# Task to complete
Would you please copy each line of the listing that mentions "size"?
Task input Block Start
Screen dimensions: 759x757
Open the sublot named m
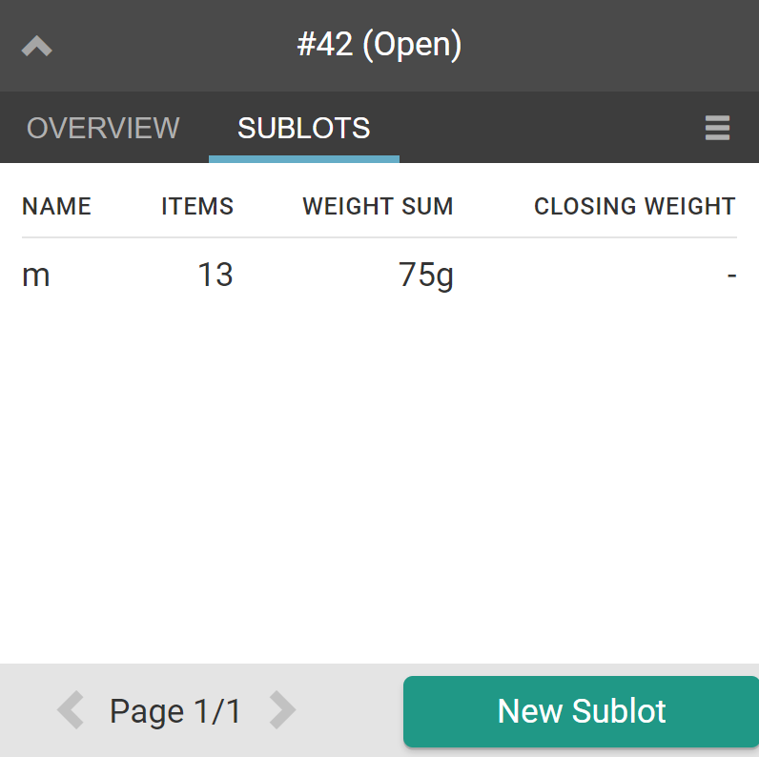pos(36,275)
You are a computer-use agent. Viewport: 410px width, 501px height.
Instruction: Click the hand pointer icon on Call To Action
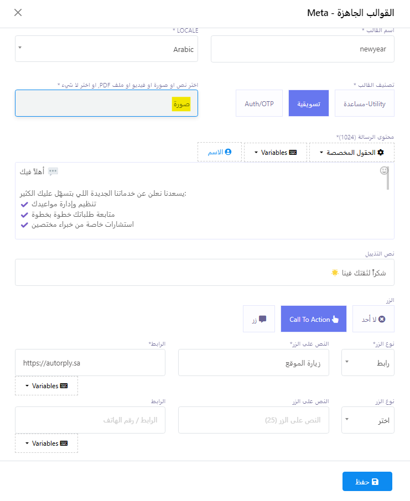click(x=335, y=319)
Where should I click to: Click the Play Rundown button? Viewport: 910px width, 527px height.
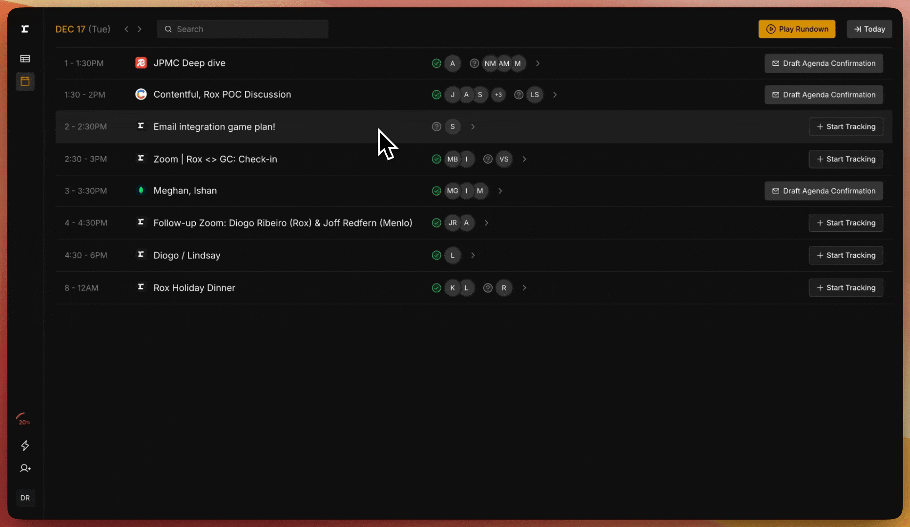click(797, 29)
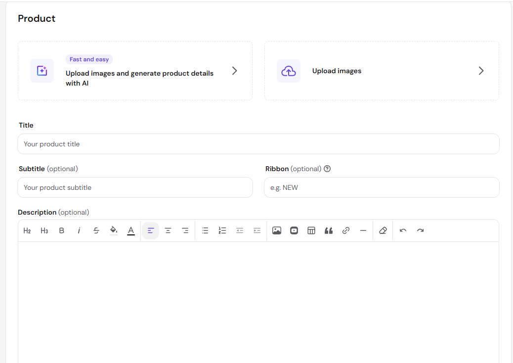Show the Ribbon help tooltip icon
Screen dimensions: 513x363
click(x=327, y=169)

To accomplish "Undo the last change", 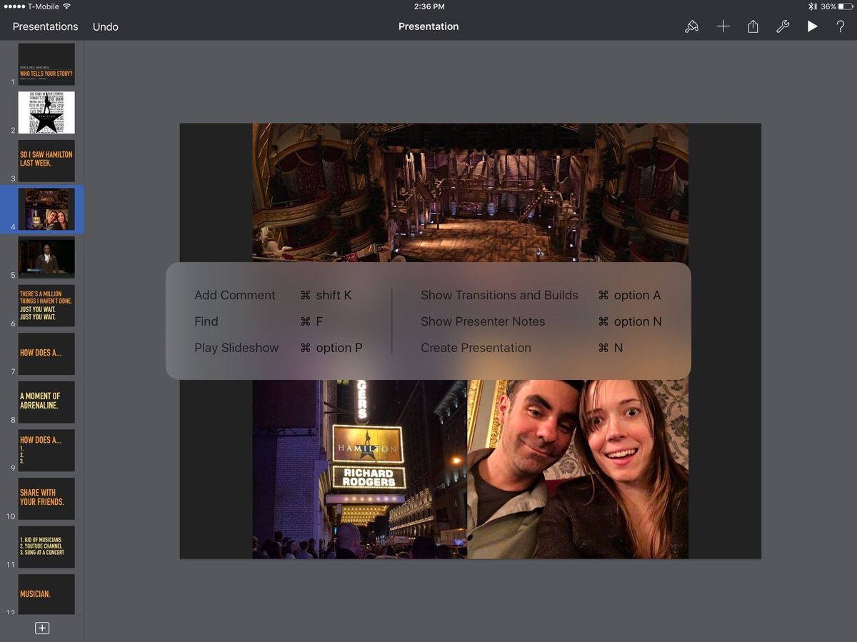I will 105,26.
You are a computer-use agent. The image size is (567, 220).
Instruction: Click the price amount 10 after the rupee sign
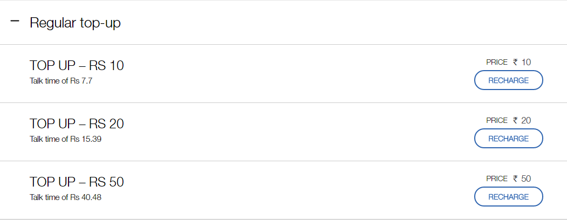[x=526, y=63]
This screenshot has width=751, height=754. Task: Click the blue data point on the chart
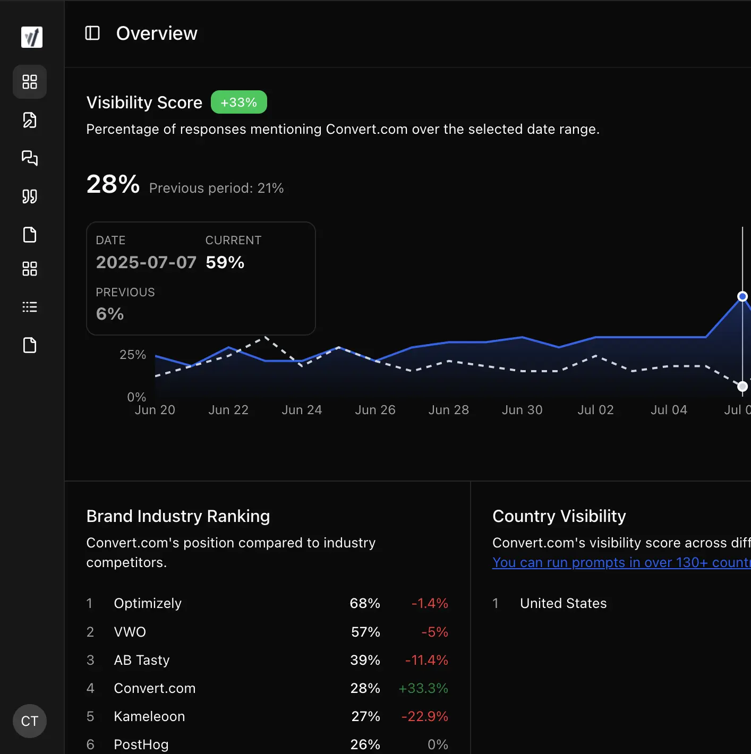click(x=743, y=296)
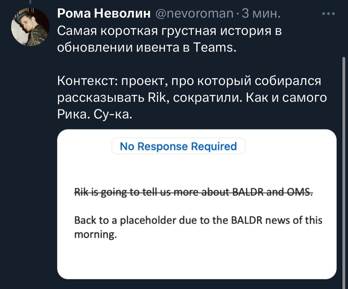Click the 'No Response Required' button
Screen dimensions: 348x289
coord(178,146)
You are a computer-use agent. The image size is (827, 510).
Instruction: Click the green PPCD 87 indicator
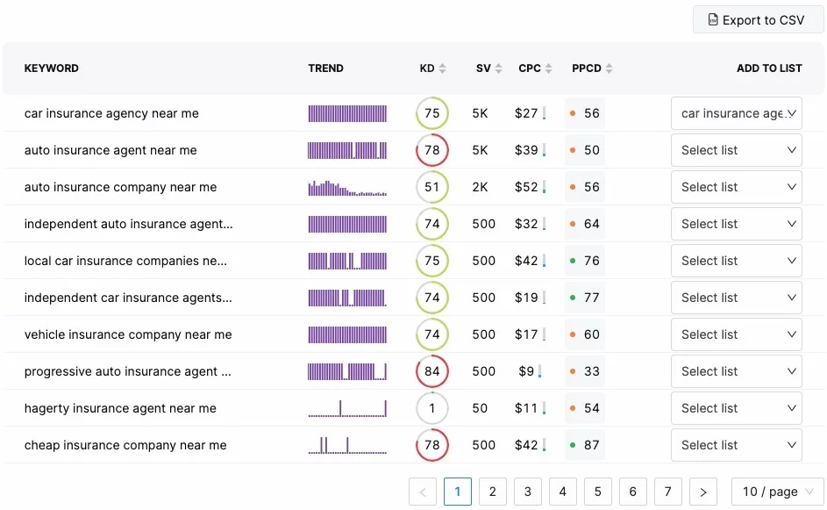point(573,445)
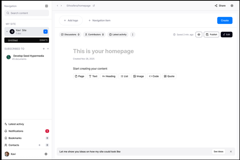Add a new contact with plus icon
240x160 pixels.
click(40, 145)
Task input Block End
# Response box
You are a computer-use agent. The image size is (567, 220).
You are a computer-use agent. The image size is (827, 510).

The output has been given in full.